In [1]:
import pandas as pd

In [2]:
file = 'Resources/walkability.csv'
df = pd.read_csv(file, encoding="ISO-8859-1", low_memory=False)

In [4]:
#ADD LEADING ZEROS IN FRONT OF STATE AND COUNTY TO MATCH WITH THE SCHOOL DATA 'CNTY' KEY
df['STATEFP'] = df['STATEFP'].astype(str).apply('{:0>2}'.format)
df['COUNTYFP'] = df['COUNTYFP'].astype(str).apply('{:0>3}'.format)

#CONCATENATING 'STATEFP' WITH 'COUNTYFP' AND CREATING 'CNTY' COLUMN AS A PRIMARY KEY
df['CNTY'] = df['STATEFP'] + df['COUNTYFP']

In [5]:
#Break apart this large dataset into dataframes that will could be used to populate map visuals.  

administrative_df = df[['STATEFP','COUNTYFP', 'CBSA_Name']]
population_df = df[['STATEFP','COUNTYFP', 'TotPop', 'HH']]
autoOwnership_df = df[['STATEFP','COUNTYFP', 'AutoOwn0', 'Pct_AO0', 'AutoOwn1', 'Pct_AO1', 'AutoOwn2p', 'Pct_AO2p']]
householdWages_df = df[['STATEFP','COUNTYFP', 'Workers', 'R_LowWageWk', 'R_MedWageWk', 'R_HiWageWk', 'R_PCTLOWWAGE']]
workDistance_df = df[['STATEFP','COUNTYFP', 'D5AR', 'D5AE']]
walkability_df = df[['STATEFP','COUNTYFP','NatWalkInd']]

In [6]:
#rename the columns to better understand the data. See Resources/documentation_guide.pdf for more context. 

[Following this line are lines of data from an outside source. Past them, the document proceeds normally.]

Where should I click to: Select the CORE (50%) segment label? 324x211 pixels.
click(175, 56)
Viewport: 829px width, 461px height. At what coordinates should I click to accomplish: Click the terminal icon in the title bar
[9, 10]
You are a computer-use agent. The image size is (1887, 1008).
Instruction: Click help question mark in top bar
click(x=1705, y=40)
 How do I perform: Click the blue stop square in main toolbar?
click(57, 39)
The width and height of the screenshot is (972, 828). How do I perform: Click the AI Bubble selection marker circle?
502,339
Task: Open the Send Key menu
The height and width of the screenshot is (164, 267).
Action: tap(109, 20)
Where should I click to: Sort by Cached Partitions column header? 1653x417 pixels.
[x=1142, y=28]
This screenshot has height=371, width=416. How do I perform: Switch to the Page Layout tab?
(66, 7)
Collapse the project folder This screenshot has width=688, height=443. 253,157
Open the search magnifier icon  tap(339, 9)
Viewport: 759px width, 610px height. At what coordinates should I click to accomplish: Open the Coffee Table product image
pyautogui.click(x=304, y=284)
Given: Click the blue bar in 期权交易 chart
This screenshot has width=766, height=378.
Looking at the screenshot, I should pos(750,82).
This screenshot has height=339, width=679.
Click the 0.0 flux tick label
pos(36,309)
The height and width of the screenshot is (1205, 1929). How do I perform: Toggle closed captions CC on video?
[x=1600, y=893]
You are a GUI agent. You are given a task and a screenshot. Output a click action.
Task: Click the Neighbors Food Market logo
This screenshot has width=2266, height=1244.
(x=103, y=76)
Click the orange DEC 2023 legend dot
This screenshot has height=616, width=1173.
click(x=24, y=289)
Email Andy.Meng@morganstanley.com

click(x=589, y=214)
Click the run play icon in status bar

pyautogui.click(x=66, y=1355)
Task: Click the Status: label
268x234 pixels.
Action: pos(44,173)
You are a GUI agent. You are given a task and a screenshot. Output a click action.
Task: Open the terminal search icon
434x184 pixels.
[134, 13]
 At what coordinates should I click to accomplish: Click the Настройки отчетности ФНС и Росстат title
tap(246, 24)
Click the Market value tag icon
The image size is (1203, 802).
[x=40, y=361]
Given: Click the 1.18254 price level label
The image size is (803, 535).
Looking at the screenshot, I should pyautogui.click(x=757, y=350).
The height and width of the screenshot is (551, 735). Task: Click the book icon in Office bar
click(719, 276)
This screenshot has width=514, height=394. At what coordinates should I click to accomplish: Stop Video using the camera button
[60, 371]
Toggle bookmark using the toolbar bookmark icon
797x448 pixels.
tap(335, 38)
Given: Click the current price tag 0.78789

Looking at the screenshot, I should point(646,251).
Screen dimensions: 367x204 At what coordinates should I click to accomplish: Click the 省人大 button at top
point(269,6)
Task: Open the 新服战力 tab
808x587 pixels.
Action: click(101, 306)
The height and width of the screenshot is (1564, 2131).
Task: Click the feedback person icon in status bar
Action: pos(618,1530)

# ----- administrative_df ----- # 
    #area_name: Census Bureau Statistical Area to be used as a reference only. 

# ----- population_df ----- # 
    #population: is the population of each area. The total sum represents on total country population (pre 2022 census)
    #households: How many homes/units in each area. 

# ----- autoOwnership_df ----- # 
    # _cars: Each column represents how many cars per household and what percentage of total cars per area. 

# ----- householdWages_df ----- # 
    # _wage: Each column represents the wages per area.
        #low_wage: $1250/month or less 
        #medium_wage: more than $1250/month but less than $3333/month
        #high_wage: earning $3333/month or more
    #pct_low_wage: percentage of low wage workers in the area.     

# ----- workDistance_df ----- # 
    #jobs_within_45min_drive: available jobs within 45 min drive from each area. 
    #workers_within_45min_drive: how many working age people living 45 minutes from available jobs.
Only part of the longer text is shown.